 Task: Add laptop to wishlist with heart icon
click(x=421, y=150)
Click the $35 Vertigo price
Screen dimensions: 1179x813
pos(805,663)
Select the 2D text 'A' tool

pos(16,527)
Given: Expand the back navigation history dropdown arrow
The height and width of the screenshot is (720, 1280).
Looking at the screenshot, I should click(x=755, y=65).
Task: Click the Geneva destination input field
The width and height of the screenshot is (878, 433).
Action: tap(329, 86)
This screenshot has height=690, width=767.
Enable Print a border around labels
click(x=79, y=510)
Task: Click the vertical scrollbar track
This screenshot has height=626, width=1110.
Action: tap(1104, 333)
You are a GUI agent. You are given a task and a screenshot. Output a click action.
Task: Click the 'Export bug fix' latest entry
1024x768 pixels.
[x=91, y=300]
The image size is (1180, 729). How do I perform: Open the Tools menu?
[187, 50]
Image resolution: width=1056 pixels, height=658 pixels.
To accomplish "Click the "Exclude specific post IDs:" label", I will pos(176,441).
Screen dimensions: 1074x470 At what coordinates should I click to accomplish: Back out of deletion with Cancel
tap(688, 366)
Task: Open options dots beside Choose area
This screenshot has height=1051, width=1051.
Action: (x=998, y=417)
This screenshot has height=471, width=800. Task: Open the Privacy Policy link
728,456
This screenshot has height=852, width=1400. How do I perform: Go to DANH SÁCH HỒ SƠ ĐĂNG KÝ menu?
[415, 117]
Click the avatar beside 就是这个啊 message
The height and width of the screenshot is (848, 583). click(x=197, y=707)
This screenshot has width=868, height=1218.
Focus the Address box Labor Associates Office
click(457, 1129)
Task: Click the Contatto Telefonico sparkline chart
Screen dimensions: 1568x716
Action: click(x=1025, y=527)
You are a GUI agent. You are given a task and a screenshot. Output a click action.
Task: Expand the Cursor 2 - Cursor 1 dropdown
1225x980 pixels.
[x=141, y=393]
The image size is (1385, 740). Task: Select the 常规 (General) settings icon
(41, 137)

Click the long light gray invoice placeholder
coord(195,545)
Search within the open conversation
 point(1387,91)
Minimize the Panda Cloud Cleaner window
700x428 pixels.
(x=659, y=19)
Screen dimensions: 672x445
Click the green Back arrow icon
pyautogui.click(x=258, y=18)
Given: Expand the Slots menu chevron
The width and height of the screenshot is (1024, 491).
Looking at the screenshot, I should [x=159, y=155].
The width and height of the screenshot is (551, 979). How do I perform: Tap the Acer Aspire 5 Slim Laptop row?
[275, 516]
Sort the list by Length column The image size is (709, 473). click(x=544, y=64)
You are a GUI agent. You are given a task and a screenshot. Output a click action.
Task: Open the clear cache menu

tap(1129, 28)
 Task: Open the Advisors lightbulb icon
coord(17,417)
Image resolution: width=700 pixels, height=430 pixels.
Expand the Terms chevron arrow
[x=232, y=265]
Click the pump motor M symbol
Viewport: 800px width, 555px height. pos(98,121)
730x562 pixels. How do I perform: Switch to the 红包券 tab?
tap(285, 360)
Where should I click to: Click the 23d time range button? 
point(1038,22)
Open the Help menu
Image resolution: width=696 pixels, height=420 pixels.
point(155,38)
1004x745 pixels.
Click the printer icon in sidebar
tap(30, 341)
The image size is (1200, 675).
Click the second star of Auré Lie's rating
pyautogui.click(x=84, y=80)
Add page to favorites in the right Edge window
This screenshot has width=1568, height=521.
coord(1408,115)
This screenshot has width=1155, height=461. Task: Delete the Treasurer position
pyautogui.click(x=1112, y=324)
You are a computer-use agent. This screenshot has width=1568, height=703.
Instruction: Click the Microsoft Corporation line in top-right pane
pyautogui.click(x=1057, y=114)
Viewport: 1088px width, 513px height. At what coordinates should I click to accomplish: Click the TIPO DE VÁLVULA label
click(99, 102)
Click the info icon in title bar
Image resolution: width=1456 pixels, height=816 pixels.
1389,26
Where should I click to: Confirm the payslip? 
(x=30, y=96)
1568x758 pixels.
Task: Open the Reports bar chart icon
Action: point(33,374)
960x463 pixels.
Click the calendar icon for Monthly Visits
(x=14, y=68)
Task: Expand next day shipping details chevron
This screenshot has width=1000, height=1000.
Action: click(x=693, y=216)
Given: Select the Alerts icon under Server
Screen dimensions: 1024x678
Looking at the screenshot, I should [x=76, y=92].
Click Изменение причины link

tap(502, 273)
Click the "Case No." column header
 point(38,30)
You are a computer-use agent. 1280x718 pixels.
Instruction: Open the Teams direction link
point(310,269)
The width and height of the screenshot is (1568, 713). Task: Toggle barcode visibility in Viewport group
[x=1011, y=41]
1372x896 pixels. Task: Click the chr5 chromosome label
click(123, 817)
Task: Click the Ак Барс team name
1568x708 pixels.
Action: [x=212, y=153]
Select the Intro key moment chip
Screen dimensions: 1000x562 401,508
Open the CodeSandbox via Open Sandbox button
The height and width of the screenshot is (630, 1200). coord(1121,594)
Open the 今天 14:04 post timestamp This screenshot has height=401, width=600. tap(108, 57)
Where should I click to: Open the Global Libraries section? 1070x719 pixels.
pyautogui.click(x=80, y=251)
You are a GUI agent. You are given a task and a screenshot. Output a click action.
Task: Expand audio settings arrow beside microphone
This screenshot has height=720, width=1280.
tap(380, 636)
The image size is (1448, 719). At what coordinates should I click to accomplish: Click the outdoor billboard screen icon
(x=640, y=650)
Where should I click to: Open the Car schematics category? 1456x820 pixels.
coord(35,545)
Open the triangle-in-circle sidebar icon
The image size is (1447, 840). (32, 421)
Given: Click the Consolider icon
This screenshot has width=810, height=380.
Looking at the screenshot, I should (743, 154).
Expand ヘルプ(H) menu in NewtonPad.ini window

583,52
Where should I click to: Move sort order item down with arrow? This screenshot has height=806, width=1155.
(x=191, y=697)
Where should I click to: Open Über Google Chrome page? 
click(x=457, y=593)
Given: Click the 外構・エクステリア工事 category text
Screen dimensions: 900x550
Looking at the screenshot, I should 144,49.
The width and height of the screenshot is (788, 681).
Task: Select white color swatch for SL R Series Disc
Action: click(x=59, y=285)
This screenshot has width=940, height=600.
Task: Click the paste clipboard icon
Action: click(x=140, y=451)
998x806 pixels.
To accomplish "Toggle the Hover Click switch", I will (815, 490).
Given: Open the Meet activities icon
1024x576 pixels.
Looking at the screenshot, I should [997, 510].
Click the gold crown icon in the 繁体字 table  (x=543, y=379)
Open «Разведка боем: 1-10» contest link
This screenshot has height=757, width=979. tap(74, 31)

· · · · ·

Task brief: An exact copy of all the records above is the required answer.

Answer box:
 Task: Add laptop to wishlist with heart icon
click(x=421, y=150)
Click the $35 Vertigo price
Screen dimensions: 1179x813
pos(805,663)
Select the 2D text 'A' tool

pos(16,527)
Given: Expand the back navigation history dropdown arrow
The height and width of the screenshot is (720, 1280).
Looking at the screenshot, I should click(x=755, y=65).
Task: Click the Geneva destination input field
The width and height of the screenshot is (878, 433).
Action: tap(329, 86)
This screenshot has height=690, width=767.
Enable Print a border around labels
click(x=79, y=510)
Task: Click the vertical scrollbar track
This screenshot has height=626, width=1110.
Action: tap(1104, 333)
You are a GUI agent. You are given a task and a screenshot. Output a click action.
Task: Click the 'Export bug fix' latest entry
1024x768 pixels.
[x=91, y=300]
The image size is (1180, 729). How do I perform: Open the Tools menu?
[187, 50]
Image resolution: width=1056 pixels, height=658 pixels.
To accomplish "Click the "Exclude specific post IDs:" label", I will pos(176,441).
Screen dimensions: 1074x470 At what coordinates should I click to accomplish: Back out of deletion with Cancel
tap(688, 366)
Task: Open options dots beside Choose area
This screenshot has height=1051, width=1051.
Action: (x=998, y=417)
This screenshot has height=471, width=800. Task: Open the Privacy Policy link
728,456
This screenshot has height=852, width=1400. How do I perform: Go to DANH SÁCH HỒ SƠ ĐĂNG KÝ menu?
[415, 117]
Click the avatar beside 就是这个啊 message
The height and width of the screenshot is (848, 583). click(x=197, y=707)
This screenshot has width=868, height=1218.
Focus the Address box Labor Associates Office
click(457, 1129)
Task: Click the Contatto Telefonico sparkline chart
Screen dimensions: 1568x716
Action: click(x=1025, y=527)
You are a GUI agent. You are given a task and a screenshot. Output a click action.
Task: Expand the Cursor 2 - Cursor 1 dropdown
1225x980 pixels.
[x=141, y=393]
The image size is (1385, 740). Task: Select the 常规 (General) settings icon
(41, 137)

Click the long light gray invoice placeholder
coord(195,545)
Search within the open conversation
 point(1387,91)
Minimize the Panda Cloud Cleaner window
700x428 pixels.
(x=659, y=19)
Screen dimensions: 672x445
Click the green Back arrow icon
pyautogui.click(x=258, y=18)
Given: Expand the Slots menu chevron
The width and height of the screenshot is (1024, 491).
Looking at the screenshot, I should [x=159, y=155].
The width and height of the screenshot is (551, 979). How do I perform: Tap the Acer Aspire 5 Slim Laptop row?
[275, 516]
Sort the list by Length column The image size is (709, 473). click(x=544, y=64)
You are a GUI agent. You are given a task and a screenshot. Output a click action.
Task: Open the clear cache menu

tap(1129, 28)
 Task: Open the Advisors lightbulb icon
coord(17,417)
Image resolution: width=700 pixels, height=430 pixels.
Expand the Terms chevron arrow
[x=232, y=265]
Click the pump motor M symbol
Viewport: 800px width, 555px height. pos(98,121)
730x562 pixels. How do I perform: Switch to the 红包券 tab?
tap(285, 360)
Where should I click to: Click the 23d time range button? 
point(1038,22)
Open the Help menu
Image resolution: width=696 pixels, height=420 pixels.
point(155,38)
1004x745 pixels.
Click the printer icon in sidebar
tap(30, 341)
The image size is (1200, 675).
Click the second star of Auré Lie's rating
pyautogui.click(x=84, y=80)
Add page to favorites in the right Edge window
This screenshot has width=1568, height=521.
coord(1408,115)
This screenshot has width=1155, height=461. Task: Delete the Treasurer position
pyautogui.click(x=1112, y=324)
You are a computer-use agent. This screenshot has width=1568, height=703.
Instruction: Click the Microsoft Corporation line in top-right pane
pyautogui.click(x=1057, y=114)
Viewport: 1088px width, 513px height. At what coordinates should I click to accomplish: Click the TIPO DE VÁLVULA label
click(99, 102)
Click the info icon in title bar
Image resolution: width=1456 pixels, height=816 pixels.
1389,26
Where should I click to: Confirm the payslip? 
(x=30, y=96)
1568x758 pixels.
Task: Open the Reports bar chart icon
Action: point(33,374)
960x463 pixels.
Click the calendar icon for Monthly Visits
(x=14, y=68)
Task: Expand next day shipping details chevron
This screenshot has width=1000, height=1000.
Action: click(x=693, y=216)
Given: Select the Alerts icon under Server
Screen dimensions: 1024x678
Looking at the screenshot, I should [x=76, y=92].
Click Изменение причины link

tap(502, 273)
Click the "Case No." column header
 point(38,30)
You are a computer-use agent. 1280x718 pixels.
Instruction: Open the Teams direction link
point(310,269)
The width and height of the screenshot is (1568, 713). Task: Toggle barcode visibility in Viewport group
[x=1011, y=41]
1372x896 pixels. Task: Click the chr5 chromosome label
click(123, 817)
Task: Click the Ак Барс team name
1568x708 pixels.
Action: [x=212, y=153]
Select the Intro key moment chip
Screen dimensions: 1000x562 401,508
Open the CodeSandbox via Open Sandbox button
The height and width of the screenshot is (630, 1200). coord(1121,594)
Open the 今天 14:04 post timestamp This screenshot has height=401, width=600. tap(108, 57)
Where should I click to: Open the Global Libraries section? 1070x719 pixels.
pyautogui.click(x=80, y=251)
You are a GUI agent. You are given a task and a screenshot. Output a click action.
Task: Expand audio settings arrow beside microphone
This screenshot has height=720, width=1280.
tap(380, 636)
The image size is (1448, 719). At what coordinates should I click to accomplish: Click the outdoor billboard screen icon
(x=640, y=650)
Where should I click to: Open the Car schematics category? 1456x820 pixels.
coord(35,545)
Open the triangle-in-circle sidebar icon
The image size is (1447, 840). (32, 421)
Given: Click the Consolider icon
This screenshot has width=810, height=380.
Looking at the screenshot, I should (743, 154).
Expand ヘルプ(H) menu in NewtonPad.ini window

583,52
Where should I click to: Move sort order item down with arrow? This screenshot has height=806, width=1155.
(x=191, y=697)
Where should I click to: Open Über Google Chrome page? 
click(x=457, y=593)
Given: Click the 外構・エクステリア工事 category text
Screen dimensions: 900x550
Looking at the screenshot, I should 144,49.
The width and height of the screenshot is (788, 681).
Task: Select white color swatch for SL R Series Disc
Action: click(x=59, y=285)
This screenshot has width=940, height=600.
Task: Click the paste clipboard icon
Action: click(x=140, y=451)
998x806 pixels.
To accomplish "Toggle the Hover Click switch", I will (815, 490).
Given: Open the Meet activities icon
1024x576 pixels.
Looking at the screenshot, I should [997, 510].
Click the gold crown icon in the 繁体字 table  (x=543, y=379)
Open «Разведка боем: 1-10» contest link
This screenshot has height=757, width=979. tap(74, 31)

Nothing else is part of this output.